A space in the delimiter is required in order for this solution to work split(", ").
1

You're working on hg but then printing hg2 to check if the operation succeeded. Although that's not the problem, it may lead to confusion.

Also, as you're using delete_prefix and delete_suffix in their non-destructive versions, the changes applied return a new object, which isn't "persisted" anywhere.

If you want to see the changes that that produces you can use their destructive version delete_prefix!, delete_suffix!:

hg2 = hg.each do |n|
  n.delete_prefix!("'")
  n.delete_suffix!("'")
end

hg # ["Erra", " 'Erra-Network", " 'Discovery"]

Or rather use map and yield the result of every operation into a new object:

hg2 = hg.map { |n| n.delete_prefix("'").delete_suffix("'") }

p hg2 # ["Erra", " 'Erra-Network", " 'Discovery"]

Although this results in ["Erra", " 'Erra-Network", " 'Discovery"] and doesn't go according to the title of the question "delete the quotes surrounding the strings".

2 Comments

Aaah I got it, totally.
As per the last comment, the title is a bit misleading as it doesn't correspond itself with what's being shown in the code.
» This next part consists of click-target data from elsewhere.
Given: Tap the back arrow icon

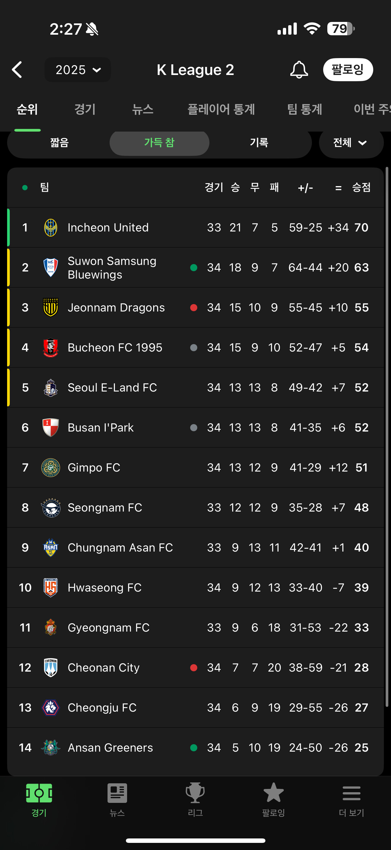Looking at the screenshot, I should (x=17, y=70).
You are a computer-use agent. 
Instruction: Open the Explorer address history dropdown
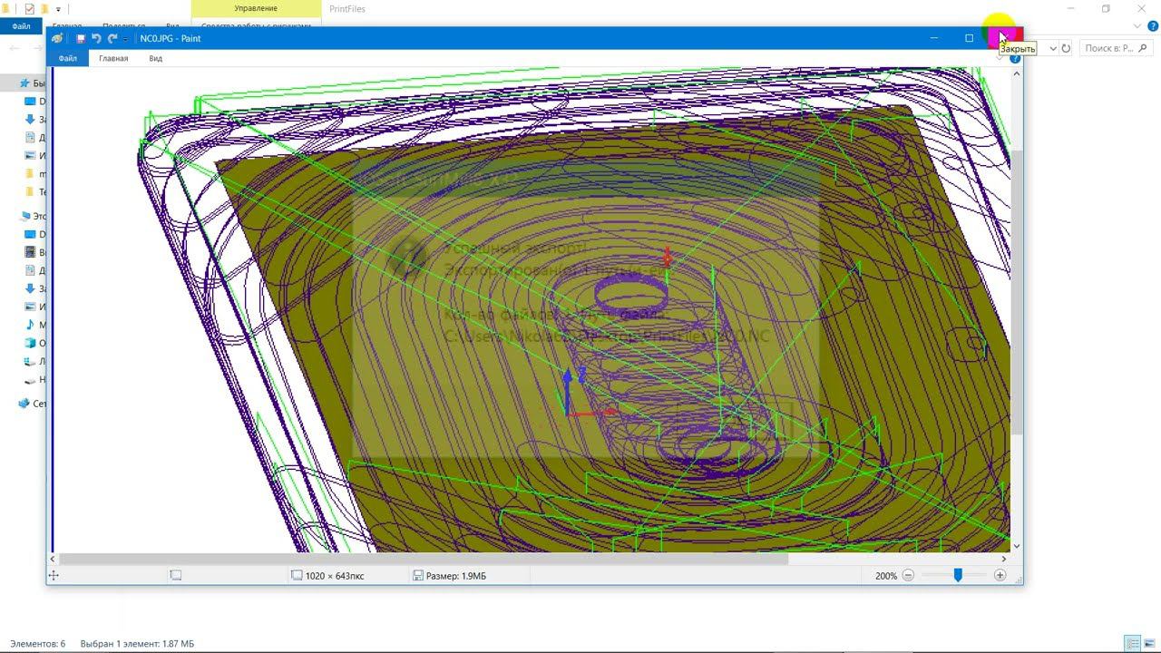pyautogui.click(x=1052, y=48)
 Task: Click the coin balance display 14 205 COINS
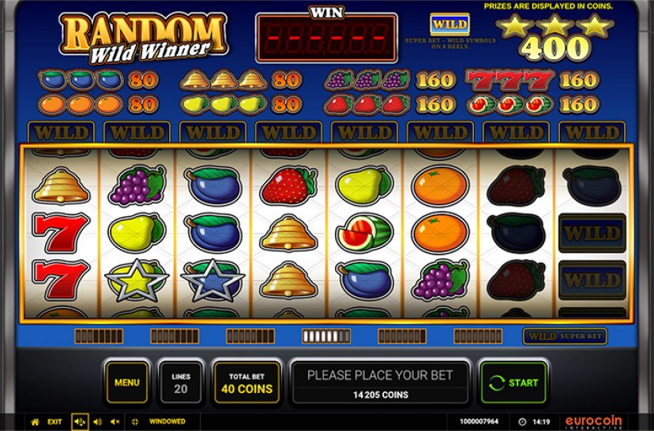click(x=381, y=395)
The fact of using delete_prefix and/or delete_suffix doesn't mean you're going to delete the quotes surrounding strings.
0

You could use CSV to get your result:

require 'csv'

string = "'Erra', 'Erra-Network', 'Discovery'"
result = CSV.parse_line(string, col_sep: ', ', quote_char: "'")
#=> ["Erra", "Erra-Network", "Discovery"]

Note that the above assumes that the separator is ', '. This means that a comma must always be followed by a space.

Comments

0

You're making it too difficult. I'd do this:

hg = "'Erra', 'Erra-Network', 'Discovery'"

hg.delete(" '").split(',') # => ["Erra", "Erra-Network", "Discovery"]

delete is doing the clean-up, which should be done before trying to split the string.

delete_prefix and delete_suffix are useful methods, but not when processing strings you're parsing because they force you into iteratively processing the sub-strings. delete does the entire string in one step, which is faster.

If I was going to iterate, I'd do something like this:

hg.split(/, */).map { |s| s[1..-2] } # => ["Erra", "Erra-Network", "Discovery"]

which takes advantage of split being able to take a regular expression to automatically break on a comma followed by any number of spaces. Basically you'll trying to parse a mangled CSV record, so you should use the CSV class. The documentation has many examples for parsing records:

require 'csv'
CSV.parse(hg.delete("' ")).flatten # => ["Erra", "Erra-Network", "Discovery"]

CSV has many options available for handling odd variations of delimiters and quoted strings, so study the documentation if you want to go that way.